QA doubt it has been reboot, but there's no crash dump.
"Sending message to frozen Nuwa" means someone is sending message to Nuwa after it's frozen which is not expected. But the log is not sufficient to see what the message is, I'll try to add some more logs.
"MP-Decision: Error 1 setting online status to 1 forcpuX" should be from QC's proprietary module mpdecision, it seems failed setting cpuX online. We need their input for how to debug this.
Assignee | ||
Comment 6•10 years ago
|
||
(In reply to Ting-Yu Chou [:ting] from comment #5)
> "MP-Decision: Error 1 setting online status to 1 forcpuX" should be from
> QC's proprietary module mpdecision, it seems failed setting cpuX online. We
> need their input for how to debug this.
Bhavana, I'm not sure whom to ask. But how can I have QC's comment regarding this?
Flags: needinfo?(bbajaj)
Assignee | ||
Comment 7•10 years ago
|
||
(In reply to Ting-Yu Chou [:ting] from comment #5)
> "Sending message to frozen Nuwa" means someone is sending message to Nuwa
> after it's frozen which is not expected. But the log is not sufficient to
> see what the message is, I'll try to add some more logs.
The message is PHal::Msg_NotifyNetworkChange, and happens whenever enable/disable WiFi. It does not cause any reboot or crash so don't care for MTBF.
Comment 8•10 years ago
|
||
(In reply to Ting-Yu Chou [:ting] from comment #6)
> (In reply to Ting-Yu Chou [:ting] from comment #5)
> > "MP-Decision: Error 1 setting online status to 1 forcpuX" should be from
> > QC's proprietary module mpdecision, it seems failed setting cpuX online. We
> > need their input for how to debug this.
>
> Bhavana, I'm not sure whom to ask. But how can I have QC's comment regarding
> this?
NI :inder from CAF who should be able to here.
Inder, it seems we are seeing this error message in a CAF module that could be relating to aborts, any thoughts ?
Flags: needinfo?(bbajaj) → needinfo?(ikumar)
Bhavana - No, we haven't seen such an error in our setup and not sure what could be causing it.
Flags: needinfo?(ikumar)
Updated•10 years ago
|
blocking-b2g: --- → 2.2?
Assignee | ||
Comment 10•10 years ago
|
||
Since there's no crash dump nor noticable logs, I tried to attach gdb to b2g process see if I can get anything. The device shutdown at the first try, and in dmesg there're a lot of:
_cpu_up: attempt to bring up CPU 3 failed
So maybe this does not cause the bug. Also I saw this:
healthd: battery l=70 v=3963 t=44.3 h=3 st=2 c=181 chg=u
But still nothing noticable, gdb showed "Remote connection closed". Will try another run.
Comment 11•10 years ago
|
||
Lets try to catch in gdb on the next run and we can try to get help from CAF as necessary.
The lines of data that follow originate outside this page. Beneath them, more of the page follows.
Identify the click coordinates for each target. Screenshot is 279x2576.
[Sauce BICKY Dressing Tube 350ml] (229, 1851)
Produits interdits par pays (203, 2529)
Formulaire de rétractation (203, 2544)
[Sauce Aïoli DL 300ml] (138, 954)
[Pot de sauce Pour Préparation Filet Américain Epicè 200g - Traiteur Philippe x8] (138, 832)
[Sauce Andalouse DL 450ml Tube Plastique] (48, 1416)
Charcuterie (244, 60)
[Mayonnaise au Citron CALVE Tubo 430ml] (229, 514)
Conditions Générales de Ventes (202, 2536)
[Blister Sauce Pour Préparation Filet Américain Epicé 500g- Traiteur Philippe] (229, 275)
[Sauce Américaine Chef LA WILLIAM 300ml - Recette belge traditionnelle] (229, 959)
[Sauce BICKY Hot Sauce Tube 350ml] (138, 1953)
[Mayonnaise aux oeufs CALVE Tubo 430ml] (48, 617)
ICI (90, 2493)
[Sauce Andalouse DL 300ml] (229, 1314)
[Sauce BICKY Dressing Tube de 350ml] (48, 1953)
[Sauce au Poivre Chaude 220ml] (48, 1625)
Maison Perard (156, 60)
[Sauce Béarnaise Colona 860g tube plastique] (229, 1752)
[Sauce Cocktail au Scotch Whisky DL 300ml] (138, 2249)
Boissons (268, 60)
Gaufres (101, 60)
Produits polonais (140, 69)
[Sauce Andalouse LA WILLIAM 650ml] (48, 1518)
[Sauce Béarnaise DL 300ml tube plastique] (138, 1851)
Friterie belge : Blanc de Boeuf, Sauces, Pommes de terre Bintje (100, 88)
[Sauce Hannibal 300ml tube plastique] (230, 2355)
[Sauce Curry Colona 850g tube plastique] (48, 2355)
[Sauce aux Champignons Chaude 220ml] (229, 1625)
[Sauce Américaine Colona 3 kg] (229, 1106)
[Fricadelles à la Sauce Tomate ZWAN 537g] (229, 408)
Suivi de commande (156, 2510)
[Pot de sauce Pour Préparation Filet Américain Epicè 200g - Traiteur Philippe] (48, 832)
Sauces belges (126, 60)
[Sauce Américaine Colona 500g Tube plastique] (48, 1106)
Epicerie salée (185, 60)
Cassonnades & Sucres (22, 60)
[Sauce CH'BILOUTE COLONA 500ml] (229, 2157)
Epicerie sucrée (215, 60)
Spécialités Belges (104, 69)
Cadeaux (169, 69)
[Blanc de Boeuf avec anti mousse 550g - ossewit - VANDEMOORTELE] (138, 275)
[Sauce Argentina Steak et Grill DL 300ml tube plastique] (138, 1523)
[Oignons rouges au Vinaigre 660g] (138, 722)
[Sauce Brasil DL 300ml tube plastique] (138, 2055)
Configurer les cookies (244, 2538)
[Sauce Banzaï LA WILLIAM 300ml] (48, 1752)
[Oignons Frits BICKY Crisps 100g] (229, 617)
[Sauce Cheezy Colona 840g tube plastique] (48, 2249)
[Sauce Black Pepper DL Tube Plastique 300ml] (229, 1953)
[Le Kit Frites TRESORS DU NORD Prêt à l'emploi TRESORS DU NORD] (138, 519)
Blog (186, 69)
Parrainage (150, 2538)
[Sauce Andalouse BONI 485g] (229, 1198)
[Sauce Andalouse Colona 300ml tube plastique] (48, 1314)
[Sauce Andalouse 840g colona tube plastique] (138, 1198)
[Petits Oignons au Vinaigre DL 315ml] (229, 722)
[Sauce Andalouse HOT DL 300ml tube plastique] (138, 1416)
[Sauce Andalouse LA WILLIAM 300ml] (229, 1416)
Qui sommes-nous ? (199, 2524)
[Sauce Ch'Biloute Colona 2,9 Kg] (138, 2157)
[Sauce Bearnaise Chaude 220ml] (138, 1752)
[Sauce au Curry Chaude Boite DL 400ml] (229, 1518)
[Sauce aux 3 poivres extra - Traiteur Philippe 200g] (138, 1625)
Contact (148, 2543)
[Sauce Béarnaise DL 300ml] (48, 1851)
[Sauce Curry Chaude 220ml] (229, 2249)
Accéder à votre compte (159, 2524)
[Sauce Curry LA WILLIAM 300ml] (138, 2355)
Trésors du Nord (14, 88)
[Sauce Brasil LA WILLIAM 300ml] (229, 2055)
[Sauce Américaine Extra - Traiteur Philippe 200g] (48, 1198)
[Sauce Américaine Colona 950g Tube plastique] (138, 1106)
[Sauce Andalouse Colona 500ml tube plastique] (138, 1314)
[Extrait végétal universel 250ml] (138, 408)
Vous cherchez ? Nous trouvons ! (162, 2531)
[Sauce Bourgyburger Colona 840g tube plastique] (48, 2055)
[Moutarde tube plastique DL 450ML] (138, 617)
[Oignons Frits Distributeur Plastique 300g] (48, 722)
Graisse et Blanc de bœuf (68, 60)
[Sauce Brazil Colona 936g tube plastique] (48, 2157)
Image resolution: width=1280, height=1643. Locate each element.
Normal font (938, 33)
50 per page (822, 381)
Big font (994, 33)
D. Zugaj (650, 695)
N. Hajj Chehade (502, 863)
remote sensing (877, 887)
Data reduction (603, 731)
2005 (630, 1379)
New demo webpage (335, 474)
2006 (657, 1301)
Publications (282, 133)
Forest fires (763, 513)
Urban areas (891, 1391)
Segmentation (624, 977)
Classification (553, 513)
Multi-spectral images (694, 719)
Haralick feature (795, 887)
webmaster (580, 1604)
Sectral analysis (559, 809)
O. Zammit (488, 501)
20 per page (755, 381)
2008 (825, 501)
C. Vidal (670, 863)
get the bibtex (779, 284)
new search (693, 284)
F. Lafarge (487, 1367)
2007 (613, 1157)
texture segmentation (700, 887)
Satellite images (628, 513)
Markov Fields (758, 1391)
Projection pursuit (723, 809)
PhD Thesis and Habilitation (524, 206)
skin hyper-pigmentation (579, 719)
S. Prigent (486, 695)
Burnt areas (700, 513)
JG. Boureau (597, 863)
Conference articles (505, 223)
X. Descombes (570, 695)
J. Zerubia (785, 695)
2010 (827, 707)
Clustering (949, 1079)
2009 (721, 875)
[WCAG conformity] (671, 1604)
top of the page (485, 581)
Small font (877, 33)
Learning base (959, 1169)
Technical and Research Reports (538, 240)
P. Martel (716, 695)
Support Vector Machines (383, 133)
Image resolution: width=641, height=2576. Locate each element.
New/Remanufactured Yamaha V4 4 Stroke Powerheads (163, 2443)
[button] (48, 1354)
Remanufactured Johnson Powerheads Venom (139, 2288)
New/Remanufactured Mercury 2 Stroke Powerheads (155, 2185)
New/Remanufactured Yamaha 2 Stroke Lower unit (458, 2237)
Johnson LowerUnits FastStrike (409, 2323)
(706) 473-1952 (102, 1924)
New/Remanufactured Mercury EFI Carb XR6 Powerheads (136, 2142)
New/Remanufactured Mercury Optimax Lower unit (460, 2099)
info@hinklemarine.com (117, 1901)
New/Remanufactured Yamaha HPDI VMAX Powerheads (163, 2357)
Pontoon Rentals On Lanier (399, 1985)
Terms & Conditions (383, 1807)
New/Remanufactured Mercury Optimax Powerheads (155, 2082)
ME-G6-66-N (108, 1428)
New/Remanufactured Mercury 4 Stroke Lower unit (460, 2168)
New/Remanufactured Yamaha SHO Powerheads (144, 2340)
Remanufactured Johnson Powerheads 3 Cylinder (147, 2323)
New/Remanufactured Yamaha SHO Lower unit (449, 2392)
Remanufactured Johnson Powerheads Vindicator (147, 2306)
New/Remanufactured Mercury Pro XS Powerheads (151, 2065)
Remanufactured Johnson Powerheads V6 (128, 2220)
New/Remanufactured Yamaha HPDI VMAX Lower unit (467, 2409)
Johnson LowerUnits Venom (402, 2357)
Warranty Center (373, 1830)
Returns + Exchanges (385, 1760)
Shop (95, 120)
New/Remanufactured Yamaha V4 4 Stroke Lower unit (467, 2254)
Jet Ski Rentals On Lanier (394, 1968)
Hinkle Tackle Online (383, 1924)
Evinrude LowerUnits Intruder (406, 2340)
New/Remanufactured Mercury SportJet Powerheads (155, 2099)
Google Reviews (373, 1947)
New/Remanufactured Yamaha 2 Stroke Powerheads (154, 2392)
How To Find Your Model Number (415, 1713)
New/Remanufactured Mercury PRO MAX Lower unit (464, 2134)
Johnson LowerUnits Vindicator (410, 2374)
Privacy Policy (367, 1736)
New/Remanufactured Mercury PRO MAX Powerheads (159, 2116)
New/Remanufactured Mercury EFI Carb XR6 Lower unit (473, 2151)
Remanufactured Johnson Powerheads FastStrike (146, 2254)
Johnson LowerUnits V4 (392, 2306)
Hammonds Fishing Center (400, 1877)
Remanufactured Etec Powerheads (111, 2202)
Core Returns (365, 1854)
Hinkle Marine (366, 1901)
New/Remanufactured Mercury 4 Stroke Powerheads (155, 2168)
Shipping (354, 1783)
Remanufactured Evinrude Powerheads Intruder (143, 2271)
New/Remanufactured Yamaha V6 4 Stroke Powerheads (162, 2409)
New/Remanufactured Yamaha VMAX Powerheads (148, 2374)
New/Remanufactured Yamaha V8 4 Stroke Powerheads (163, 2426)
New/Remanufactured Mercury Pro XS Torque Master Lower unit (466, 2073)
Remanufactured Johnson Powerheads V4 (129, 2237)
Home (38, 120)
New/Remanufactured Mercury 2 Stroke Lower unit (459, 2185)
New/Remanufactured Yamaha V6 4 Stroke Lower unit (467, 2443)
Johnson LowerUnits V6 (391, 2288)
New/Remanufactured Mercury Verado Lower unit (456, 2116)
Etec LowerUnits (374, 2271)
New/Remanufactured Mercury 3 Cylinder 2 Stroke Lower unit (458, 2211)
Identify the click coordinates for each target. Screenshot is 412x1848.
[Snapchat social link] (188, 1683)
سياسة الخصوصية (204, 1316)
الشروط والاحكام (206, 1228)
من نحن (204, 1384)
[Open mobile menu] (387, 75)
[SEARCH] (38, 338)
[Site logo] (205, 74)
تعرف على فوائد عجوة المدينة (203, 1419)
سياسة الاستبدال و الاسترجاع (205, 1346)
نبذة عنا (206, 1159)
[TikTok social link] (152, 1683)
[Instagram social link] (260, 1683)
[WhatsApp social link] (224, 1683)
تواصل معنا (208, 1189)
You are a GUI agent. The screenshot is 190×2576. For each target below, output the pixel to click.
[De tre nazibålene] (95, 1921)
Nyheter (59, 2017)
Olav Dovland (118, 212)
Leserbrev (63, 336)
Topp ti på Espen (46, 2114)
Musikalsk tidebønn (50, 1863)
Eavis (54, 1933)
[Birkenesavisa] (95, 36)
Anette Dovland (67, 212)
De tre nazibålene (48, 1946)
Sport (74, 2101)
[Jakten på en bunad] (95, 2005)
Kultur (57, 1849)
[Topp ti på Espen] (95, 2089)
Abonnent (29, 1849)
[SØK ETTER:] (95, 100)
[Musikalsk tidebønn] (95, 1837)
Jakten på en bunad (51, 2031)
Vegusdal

For now, I am blocking on this as we basically cannot get ahead on MTBF hours on n-5L
blocking-b2g: 2.2? → 2.2+
Assignee | ||
Comment 12•10 years ago
|
||
I hit the issue at 2nd run, but gdb doesn't catch anything, still "Remote conneciton closed"...
Assignee | ||
Comment 13•10 years ago
|
||
I have observed twice that the device ran till out of battery, but I haven't seen it back alive.
I placed MOZ_CRASH() at PowerManager::Shutdown() and PowerManager::Reboot() to make sure it's not our code to reboot/shutdown the device also added some logs to BatteryManager. Alice is trying another run.
Assignee | ||
Comment 14•10 years ago
|
||
(In reply to Ting-Yu Chou [:ting] from comment #13)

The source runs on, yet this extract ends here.